Man merkt dem Text an, dass es für Greiner eine Entlastung gewesen sein muss, die mitunter platten Parolen des Populismus selbst einmal wonnevoll-affirmativ aussprechen zu dürfen – natürlich intellektuell und stilistisch angehübscht. Da fehlt das Gurken-Argument gegen die EU ebenso wenig wie das Geschwätz vom „Kontrollverlust“ des Staates, der Warnung vor Islamisierung, die Sorge, der extensive Gebrauch des Englischen könne die deutsche Leitkultur unterminieren oder die Warnung vor der realen Gefahr der Islamisierung. Das hat man alles schon einmal gehört und es ist in der Plattheit weder richtig noch falsch, es ist nur oberflächlich und undifferenziert. Aber Greiner kann mehr, er beherrscht auch die subtile Auslassung. So schreibt er, dass er merkwürdig finde, dass „junge deutsche Männer unter hohem Risiko an der Front in Afghanistan stehen, während junge afghanische Männer hierzulande in der Behörde auf die Bearbeitung ihres Asylersuchens warten müssen“ – den Nachsatz, die jungen Afghanen sollen sich gefälligst in ihrem eigenen Staat totschießen lassen statt in Deutschland rumzulungern, spart er sich, weil er weiß: Genau das denkt jetzt der geneigte Leser. Die Öffnung der Ehe für gleichgeschlechtliche Paare wird mal eben mit der Polyamorie vermischt und dann den Schwulen beschieden: Es ist halt Schicksal, wer schwul ist, hat keine Nachfahren und sollte deshalb auch keine Ehe eingehen dürfen. „Ich hab‘ ja nix gegen Schwule“, ruft es da unterschwellig, „aber das wird man ja wohl noch mal sagen dürfen“, und man ist dankbar, dass nicht noch die Pädophilie im Nachklapp angesprochen wird. Dass Greiner dann auch das Lob des Stammtischs singt, überrascht nicht: Sehr weit davon entfernt ist er ja ohnehin nicht, wenn auch in ansprechender Verpackung. Jedoch: Mist bleibt immer Mist, auch wenn er noch so parfümiert daher kommt.

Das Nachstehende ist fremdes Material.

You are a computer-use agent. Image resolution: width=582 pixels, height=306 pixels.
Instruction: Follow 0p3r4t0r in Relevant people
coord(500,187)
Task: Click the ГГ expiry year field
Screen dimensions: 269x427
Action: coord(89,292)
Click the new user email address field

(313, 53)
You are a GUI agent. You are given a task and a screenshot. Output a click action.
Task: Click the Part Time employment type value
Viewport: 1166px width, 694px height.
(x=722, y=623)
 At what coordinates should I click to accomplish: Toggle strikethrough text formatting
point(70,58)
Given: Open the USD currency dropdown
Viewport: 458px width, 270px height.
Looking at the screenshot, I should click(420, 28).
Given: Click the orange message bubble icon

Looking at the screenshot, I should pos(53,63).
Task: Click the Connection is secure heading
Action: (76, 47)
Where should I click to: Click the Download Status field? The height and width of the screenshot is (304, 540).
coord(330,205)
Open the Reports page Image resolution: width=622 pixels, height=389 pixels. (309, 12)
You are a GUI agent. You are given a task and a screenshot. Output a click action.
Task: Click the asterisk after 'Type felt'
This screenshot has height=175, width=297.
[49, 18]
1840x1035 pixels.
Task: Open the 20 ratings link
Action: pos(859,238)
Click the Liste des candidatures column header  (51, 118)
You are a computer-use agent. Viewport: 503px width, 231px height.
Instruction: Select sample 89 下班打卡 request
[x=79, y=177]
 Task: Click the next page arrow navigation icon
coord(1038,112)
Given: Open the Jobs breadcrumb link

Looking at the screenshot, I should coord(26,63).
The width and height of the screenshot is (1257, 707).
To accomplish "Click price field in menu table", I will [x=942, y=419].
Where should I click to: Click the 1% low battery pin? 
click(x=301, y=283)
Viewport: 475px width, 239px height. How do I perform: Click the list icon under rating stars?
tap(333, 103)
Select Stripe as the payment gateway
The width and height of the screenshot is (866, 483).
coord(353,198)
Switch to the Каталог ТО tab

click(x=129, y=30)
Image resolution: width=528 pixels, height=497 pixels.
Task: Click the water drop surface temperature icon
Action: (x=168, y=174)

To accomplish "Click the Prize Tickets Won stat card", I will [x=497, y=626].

Da hilft auch nicht, dass Greiner zu Kronzeugen seiner Phantomschmerzen Safranski, Sloterdijk, Mosebach oder Lewitscharoff heranzieht: die Vermessung der Greinerschen Gefühlswelt wird damit weder salonfähig noch diskursiv überzeugend. Der heimatlose Konservative bewegt sich auf der Höhe des Ressentiments und man wünscht ihm, dass es ihm nun, da er sich formvollendet ausgekotzt hat, besser gehen möge. Den Leser hinterlässt der Autor angesichts seiner altersbedingten Schwurbeleien allerdings einigermaßen fassungslos. Es mag ja sein, dass „man (…)sich seine Weltanschauung nicht aus(sucht), sondern das Leben, die Umstände, das Alter (…) einen zu bestimmten Haltungen und Anschauungen hin(führen)“. Die Phantomschmerzen des Sentimentalen aber dann als Bekenntnis zu verschriftlichen, das wäre entbehrlich gewesen.